Secondo Infantino, il divieto imposto agli atleti russi non avrebbe prodotto gli effetti sperati. «Questo provvedimento non ha ottenuto nulla, ha solo creato più frustrazione e odio», ha spiegato il numero uno del calcio mondiale, sostenendo che permettere ai giovani russi di tornare a giocare potrebbe contribuire a mantenere aperti canali di dialogo. «Qualcuno deve preservare i legami», ha aggiunto, estendendo lo stesso ragionamento anche a eventuali sanzioni nei confronti di Israele, definite «una sconfitta».
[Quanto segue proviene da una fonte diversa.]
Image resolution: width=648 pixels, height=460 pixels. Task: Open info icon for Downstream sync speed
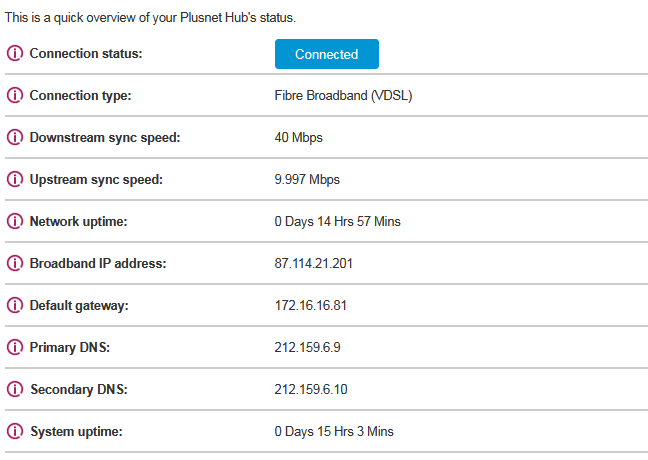point(15,138)
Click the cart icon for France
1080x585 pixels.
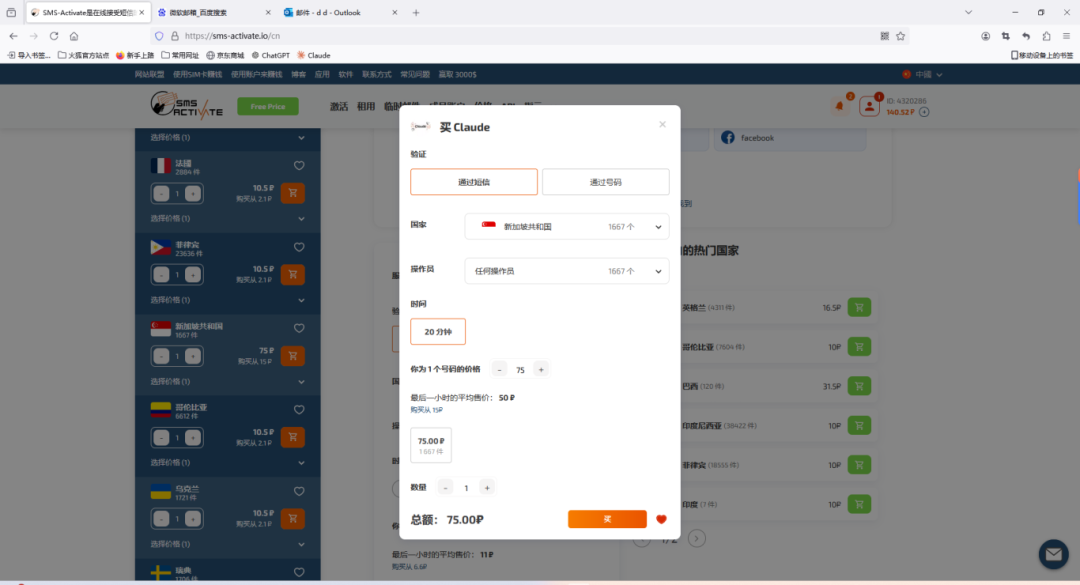click(293, 193)
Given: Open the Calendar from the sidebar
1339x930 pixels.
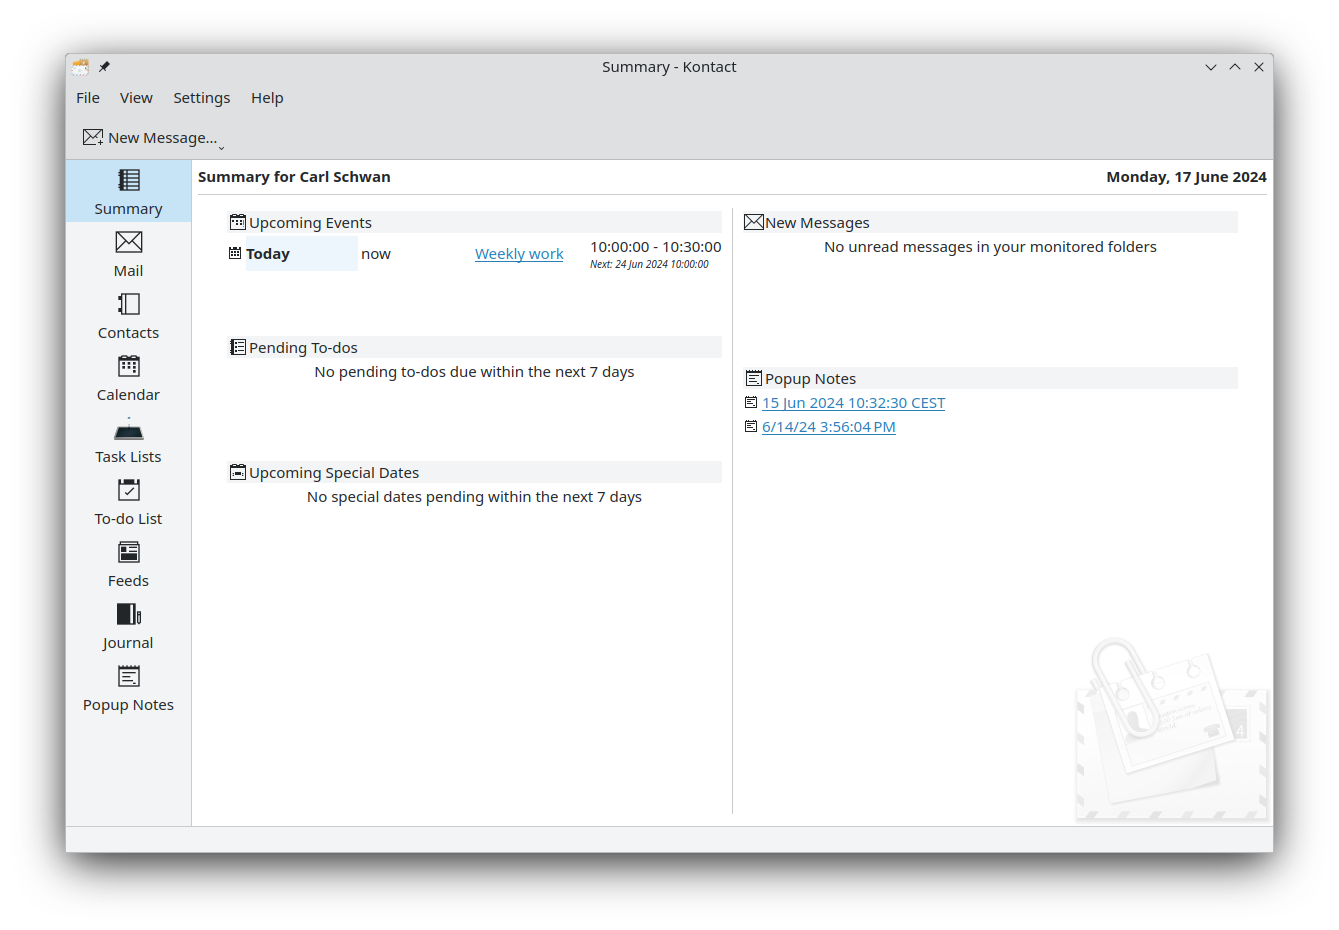Looking at the screenshot, I should coord(128,378).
Per Infantino, il calcio dovrebbe rimanere uno spazio di incontro anche nei momenti di massima tensione geopolitica. «In un mondo diviso e aggressivo – ha concluso – abbiamo bisogno di occasioni in cui le persone possano incontrarsi e condividere la passione per il calcio».

Parole che hanno suscitato una reazione immediata e durissima da parte dell’Ucraina. Il ministro dello Sport Matvii Bidnyi ha respinto con fermezza la visione del presidente FIFA, accusandolo di scollegare il calcio dalla realtà del conflitto. «Queste dichiarazioni staccano il calcio dalla realtà in cui i bambini vengono uccisi», ha dichiarato.
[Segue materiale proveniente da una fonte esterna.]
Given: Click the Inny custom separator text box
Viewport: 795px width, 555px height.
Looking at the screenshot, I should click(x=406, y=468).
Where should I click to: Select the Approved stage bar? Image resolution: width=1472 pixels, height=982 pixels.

Bidnyi ha ricordato il prezzo pagato dallo sport ucraino dall’inizio dell’invasione russa: «Sono stati uccisi più di 650 atleti e allenatori ucraini, tra cui almeno 100 calciatori». Il ministro ha citato anche casi simbolici, come quello di Ilia Perezhogin, studente liceale di Mariupol colpito da un missile mentre giocava a calcio nello stadio della sua scuola, e di Viktoriia Kotliarova, ex giocatrice di futsal uccisa insieme alla madre durante il bombardamento di Kiev del 29 dicembre 2023.
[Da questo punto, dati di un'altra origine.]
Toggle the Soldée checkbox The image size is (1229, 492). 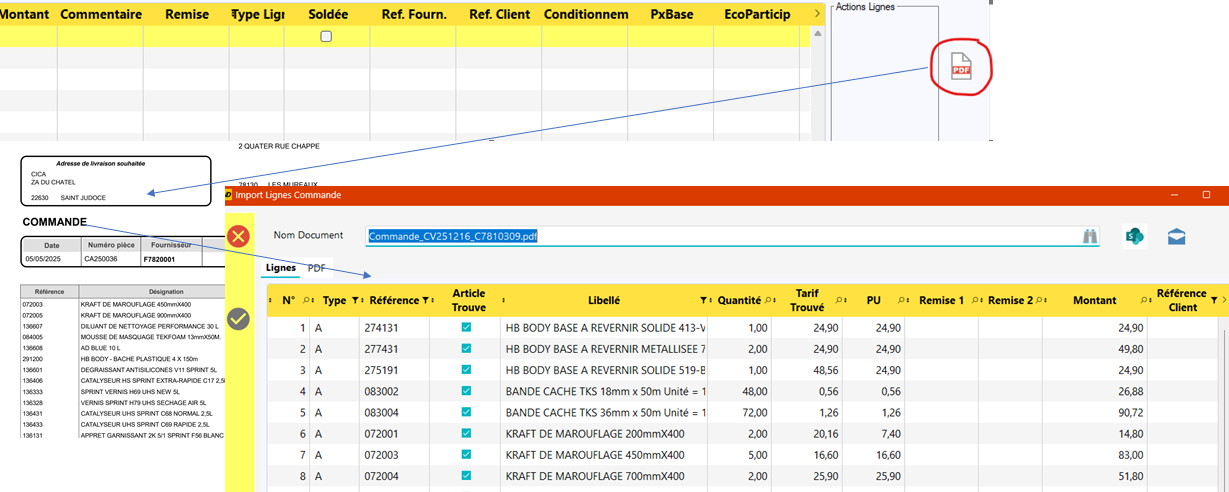pos(326,37)
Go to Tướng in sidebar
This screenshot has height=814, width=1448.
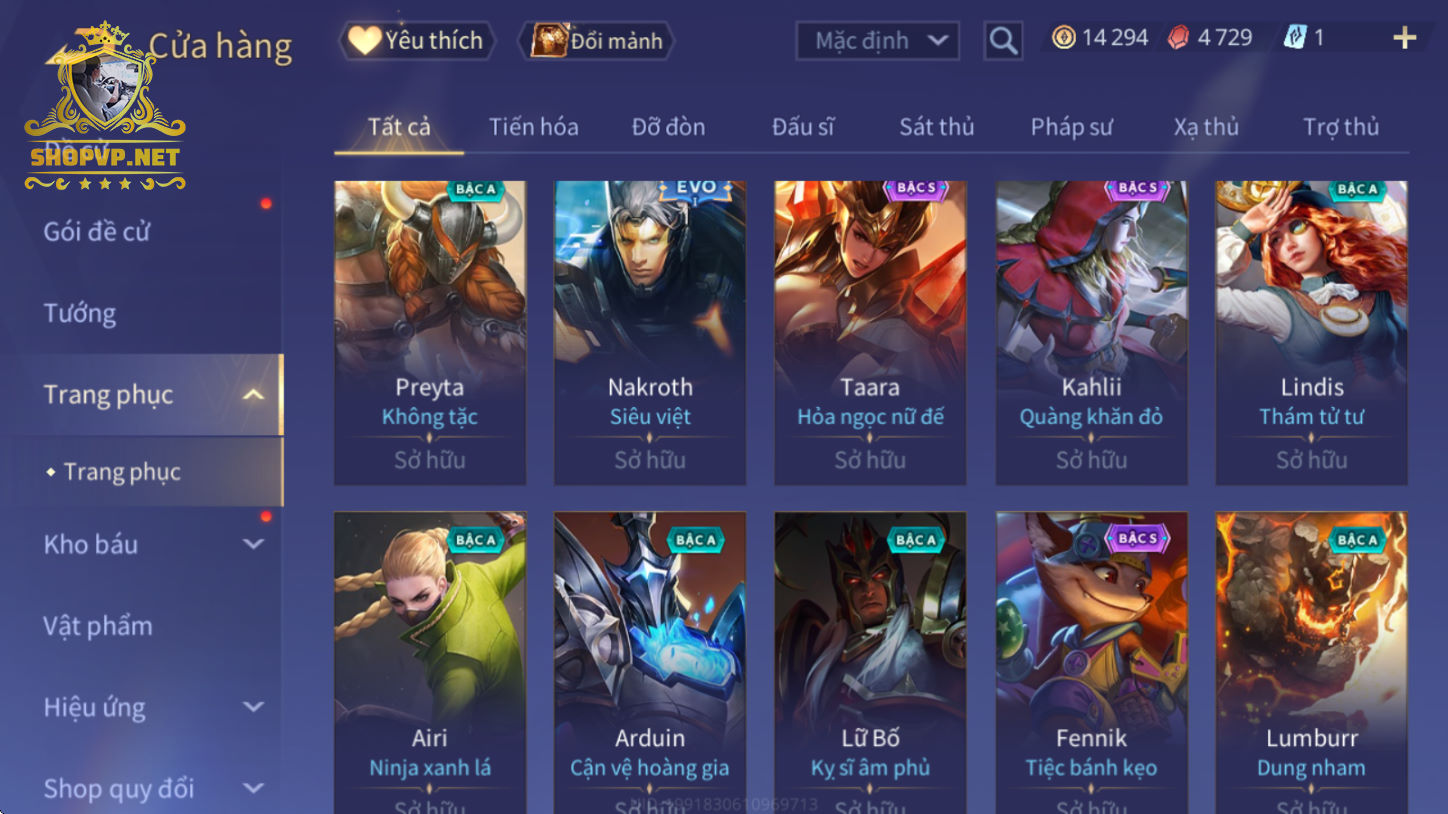point(80,314)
«La guerra è un crimine, non politica», ha ribadito Bidnyi, accusando la Russia di usare lo sport come strumento di propaganda. «Finché i russi continueranno a uccidere gli ucraini e a politicizzare lo sport, la loro bandiera e i loro simboli non hanno posto tra chi rispetta valori come giustizia, integrità e fair play».

Uno scontro che riporta il calcio al centro di un dibattito etico e politico sempre più difficile da separare dal contesto internazionale, e che promette di far discutere ancora a lungo.